PROBLEM REQUIREMENTS: All lines in the records below from the line with "The width and" through the line with "Given: Switch the Ascending sort direction" are to be given again exactly, both ends included; the pictures are to be left out.

*** Opening of EXERCISE DATA ***

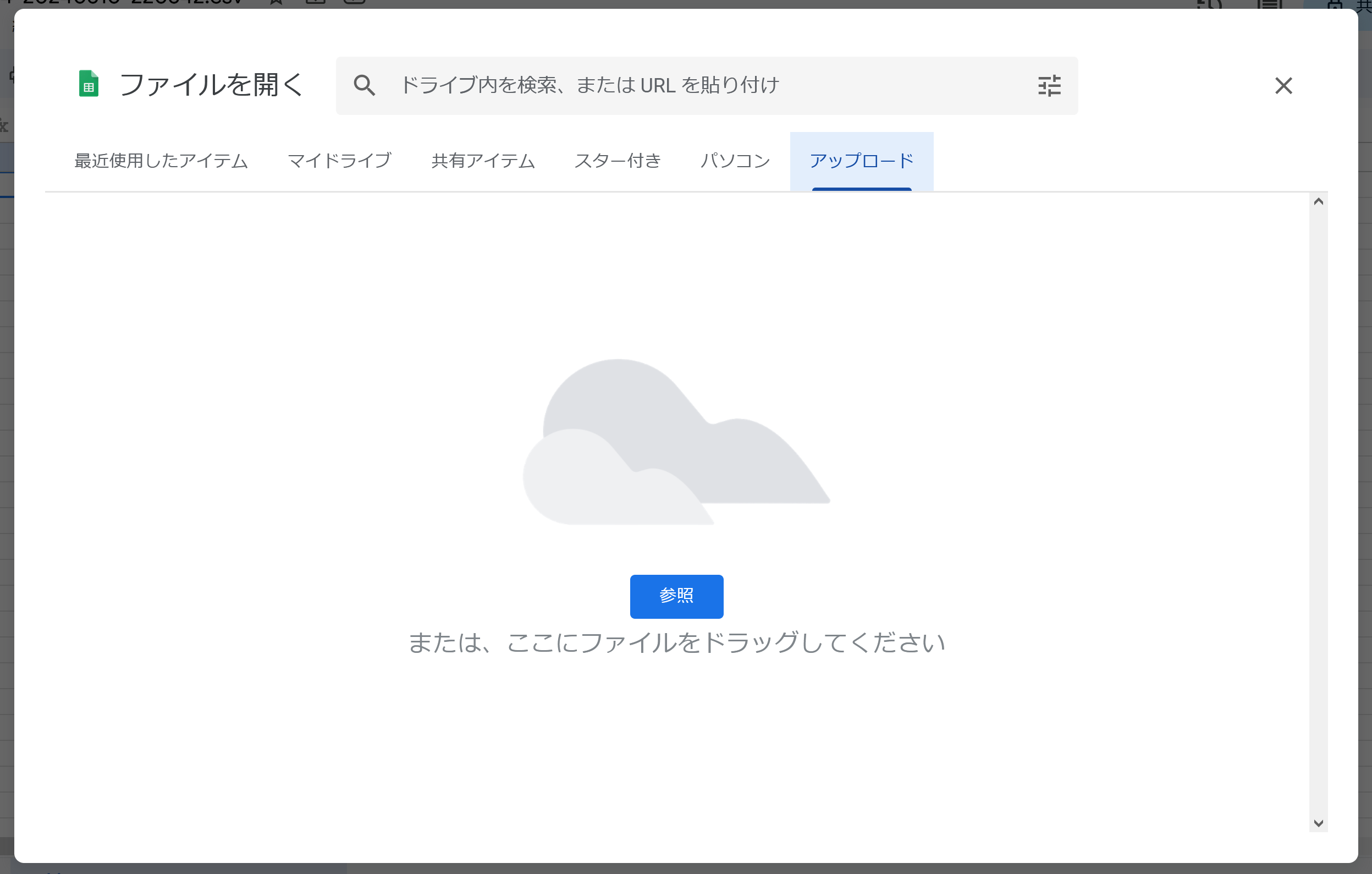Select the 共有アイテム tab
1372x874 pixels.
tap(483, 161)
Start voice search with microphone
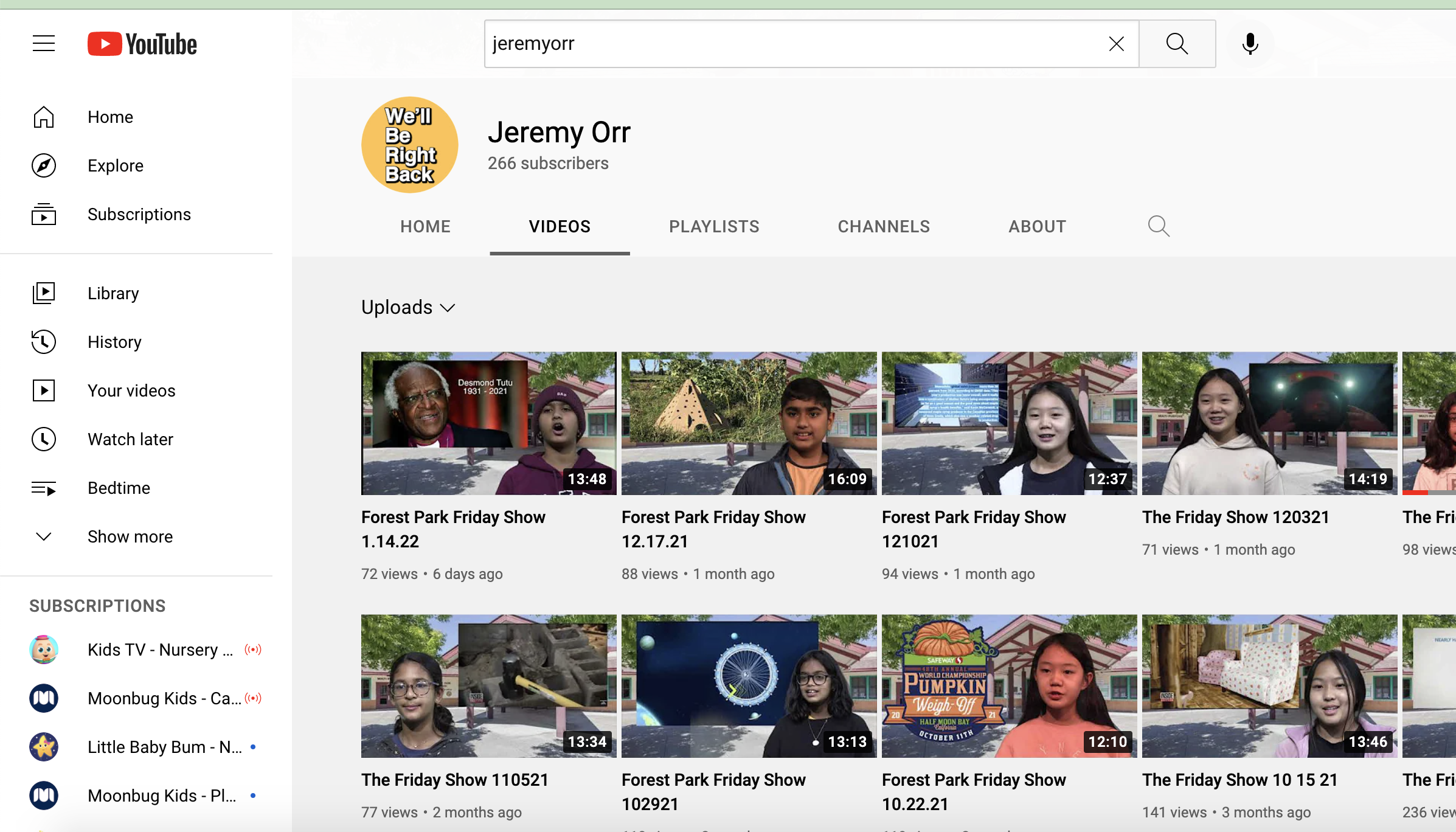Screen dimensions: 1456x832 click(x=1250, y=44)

*** Close of EXERCISE DATA ***
*** Opening of EXERCISE DATA ***

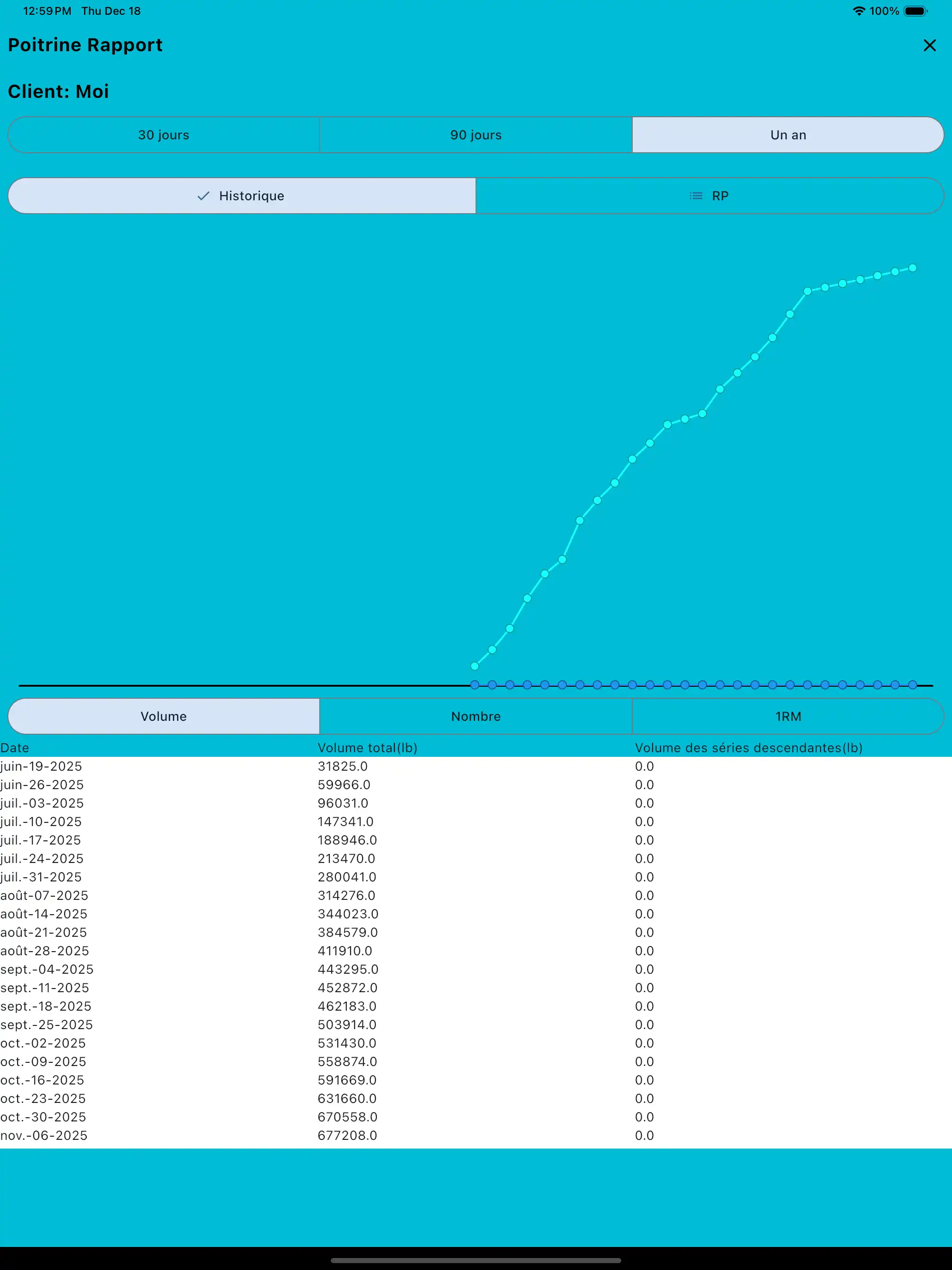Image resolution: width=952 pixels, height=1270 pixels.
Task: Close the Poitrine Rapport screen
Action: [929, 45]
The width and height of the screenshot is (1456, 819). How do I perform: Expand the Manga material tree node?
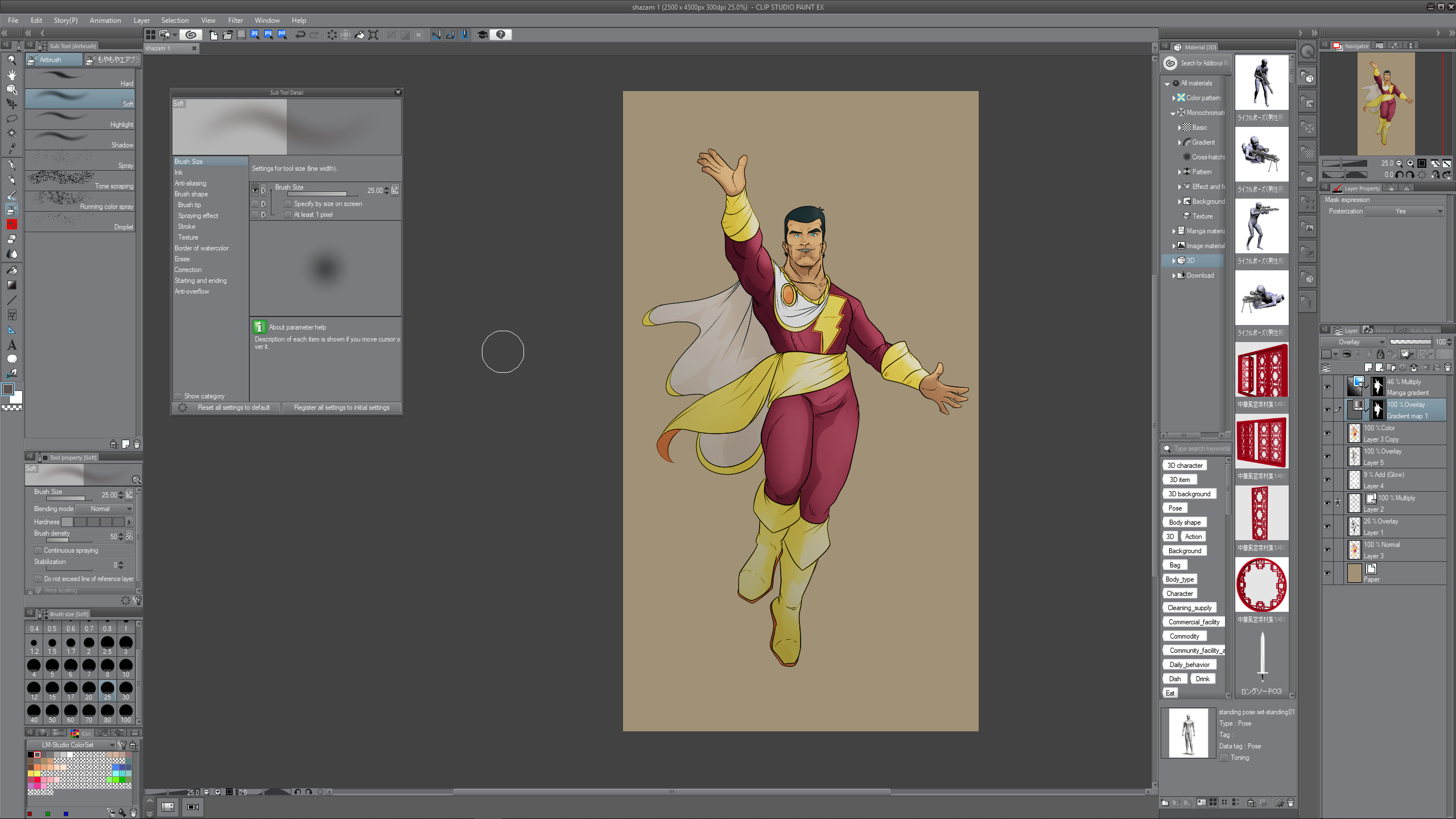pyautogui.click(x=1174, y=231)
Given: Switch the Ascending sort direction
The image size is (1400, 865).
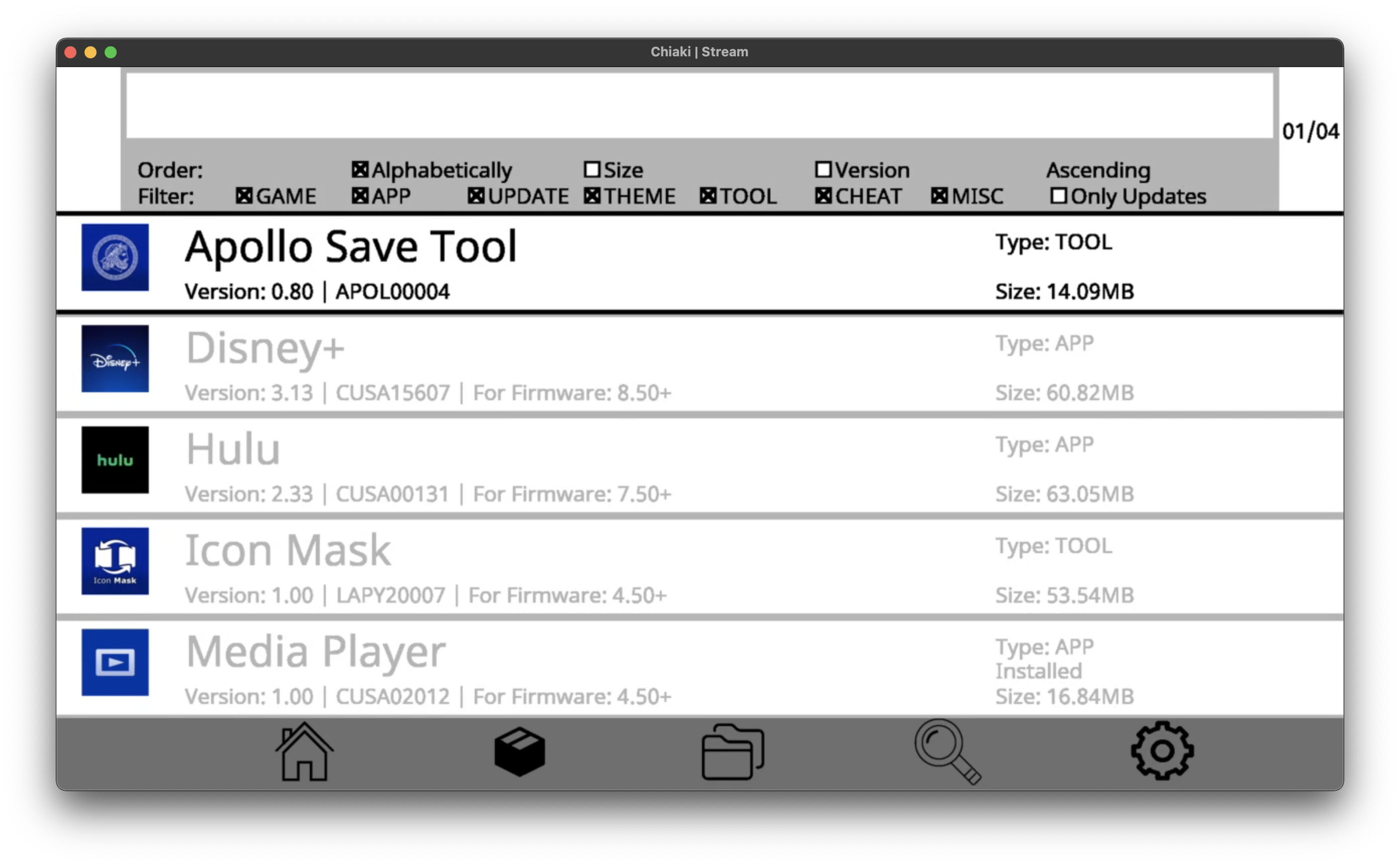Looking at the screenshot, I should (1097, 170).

*** Close of EXERCISE DATA ***
*** Opening of EXERCISE DATA ***

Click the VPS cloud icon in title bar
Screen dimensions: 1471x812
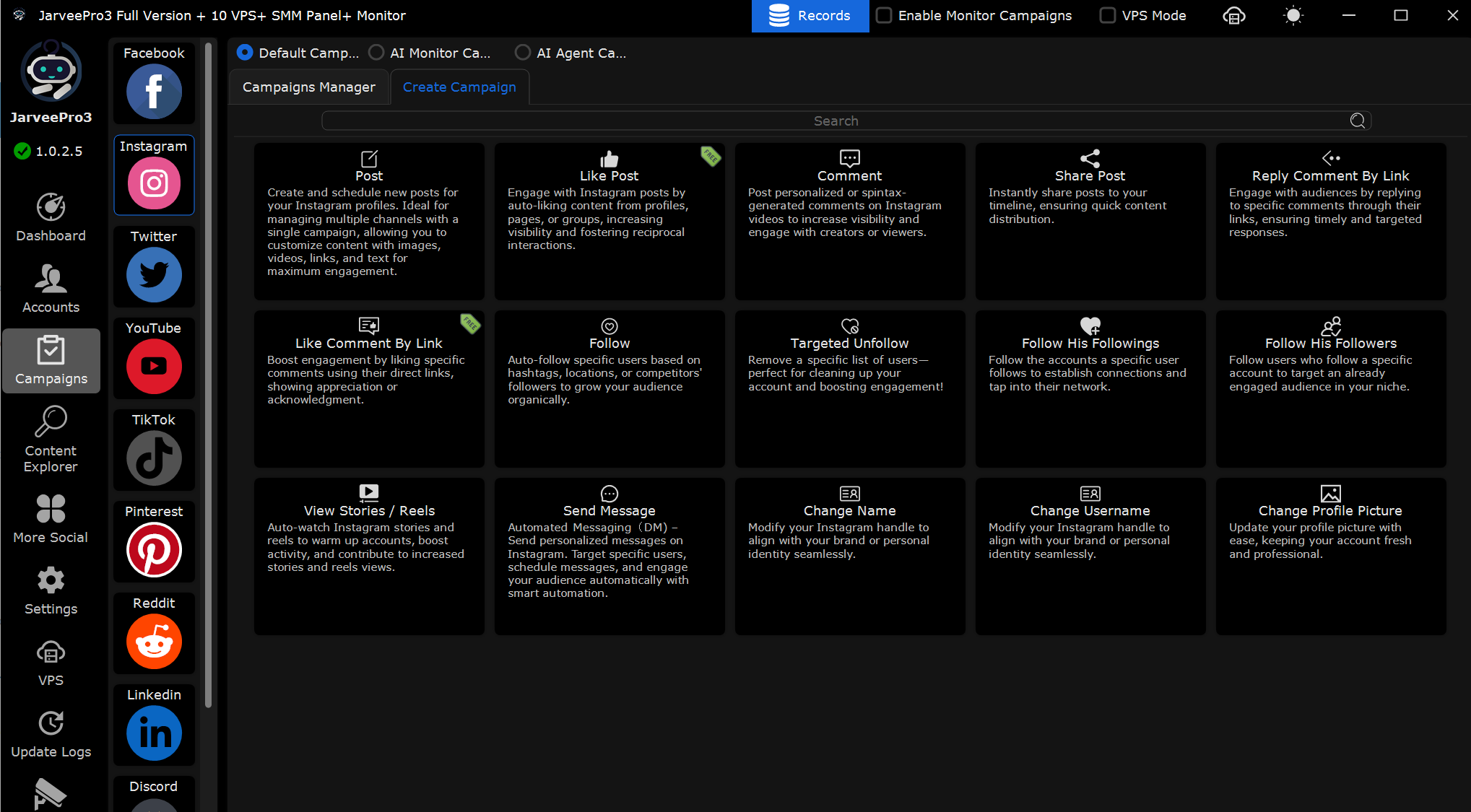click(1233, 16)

*** Close of EXERCISE DATA ***

ANSWER BOX:
The width and height of the screenshot is (1456, 819). How do I perform: Expand the Manga material tree node?
pyautogui.click(x=1174, y=231)
Given: Switch the Ascending sort direction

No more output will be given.